Excerpted passage -
# # # # # # #

Thanks to Mike McIntyre for being such a fine House Representative.

Fred Foster
2015 years 9 months ago

In his talk on helping employment in the Wilmington Area he MIGHT have mentioned that his vote
AGAINST the bailout MIGHT possibly add to unemployment in Wilmington and nationwide

Mike Dolan
2015 years 9 months ago

I hadn’t realized one of the most important pieces of legislation was political. If the Dems had the votes he would have voted for it?

Mr. McIntyre voted against it to protect the voters because it didn’t provide adequate protection. What about the sense of urgency. The bill can be tweaked later with some refinements and most likely it will. The more important aspect is to show the American people and the international economic communities that the USA will take decisive action to bolster and support our basic economic system.

This was a main street issue as much as a wall street issue. If Mr. McIntyre is uncertain have someone show him his 401K statement and explain it to him. Obviously he doesn’t know economics. The frustration builds when I hear the Dems blame the Republicans and vice versa. There is enough blame and shame to go around for both parties.

Throw the rascals out! Whoever said that was right on target. Lets cut the staffs of our Congressmen and Senators so they stop relying on polls and sit down and do the work they were elected to do.

Yesterday was a pitiful disgrace for Congress.

2015 years 9 months ago

Of course the Dems never had the votes.

“Pit Bull” Pelosi, the Speaker of the House never did her job. She must have been revisiting her long lost youth when her Dad was Mayor of Baltimore and all he had to do was call a few of the City Ward bosses to get the vote out.

The Majority and Minority Whips never did their jobs.

Leaders like Lyndon Johnson, Sam Rayburn would have known before the vote was taken whether it would pass or not. They would have met with or called every menber of the House or Senate to ensure they knew the vote’s outcome. They would have persuaded and explained the necessity for the vote.

# # # # # # #

Dataset extract -

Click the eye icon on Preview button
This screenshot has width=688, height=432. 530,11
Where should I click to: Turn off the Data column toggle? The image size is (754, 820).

# # # # # # #

What is needed - In the comments on Mike McIntyre's bailout vote, please name the two leaders who, according to the final comment, would have known before the vote whether it would pass.

Final result - Lyndon Johnson and Sam Rayburn.